(Content note: minor spoilers for Harry Potter and the Order of the Phoenix.)

Scott Aaronson writes about blankfaces,

anyone who enjoys wielding the power entrusted in them to make others miserable by acting like a cog in a broken machine, rather than like a human being with courage, judgment, and responsibility for their actions. A blankface meets every appeal to facts, logic, and plain compassion with the same repetition of rules and regulations and the same blank stare—a blank stare that, more often than not, conceals a contemptuous smile.

I want to push back against this a bit.

First, one of the defining aspects of blankfacedness is their internal experience. It's someone who enjoys wielding their power. This is a very hard thing to judge from the outside.

### INFORMATION SHOWN
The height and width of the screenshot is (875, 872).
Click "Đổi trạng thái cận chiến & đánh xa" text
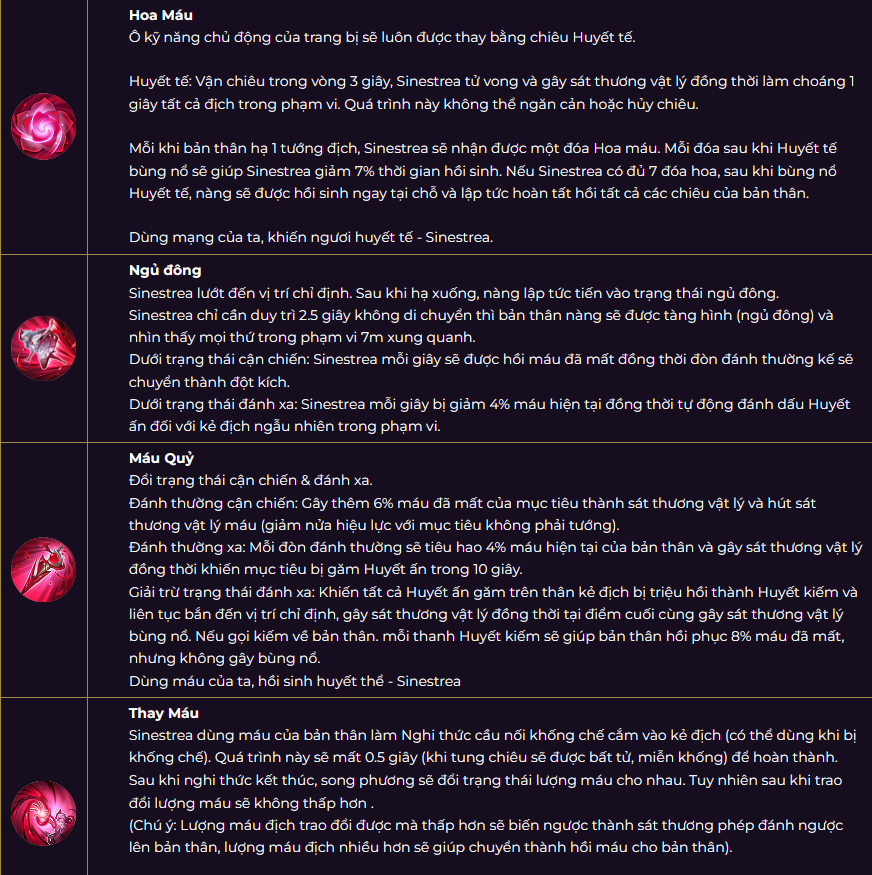[250, 481]
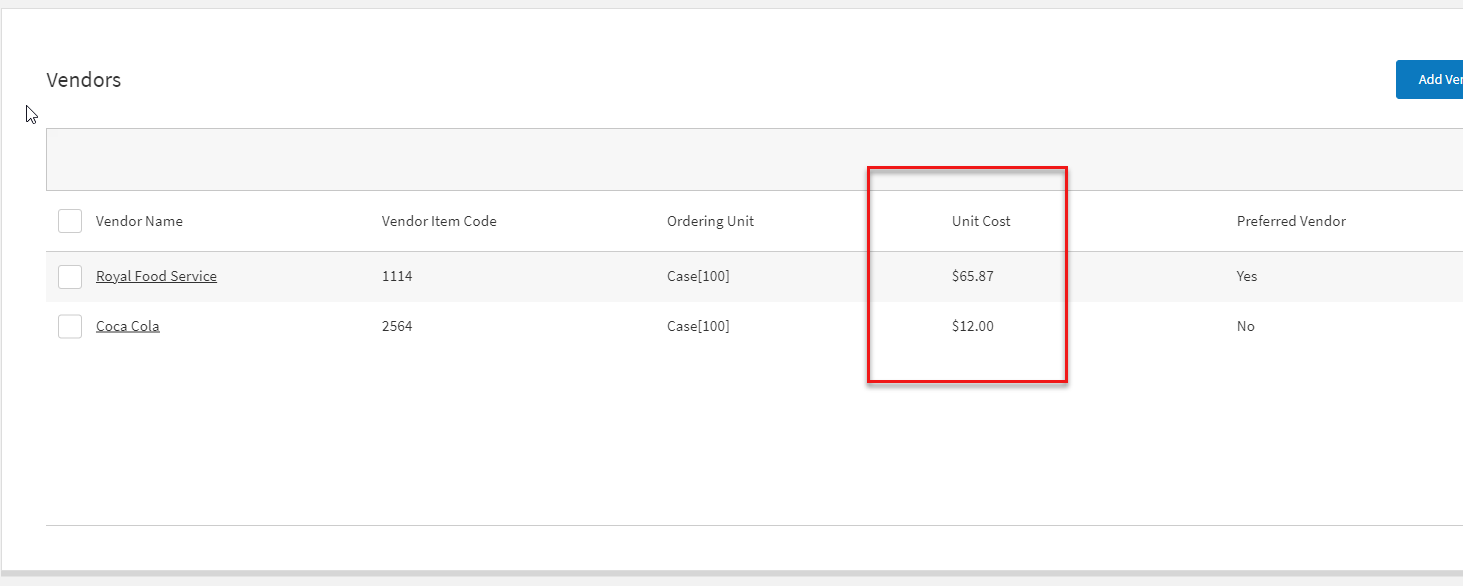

### INSTRUCTIONS TO FOLLOW
According to the passage on blankfaces above, which defining aspect of blankfacedness is very hard to judge from the outside?

### EXERCISE RESPONSE
Their internal experience: whether the person enjoys wielding their power.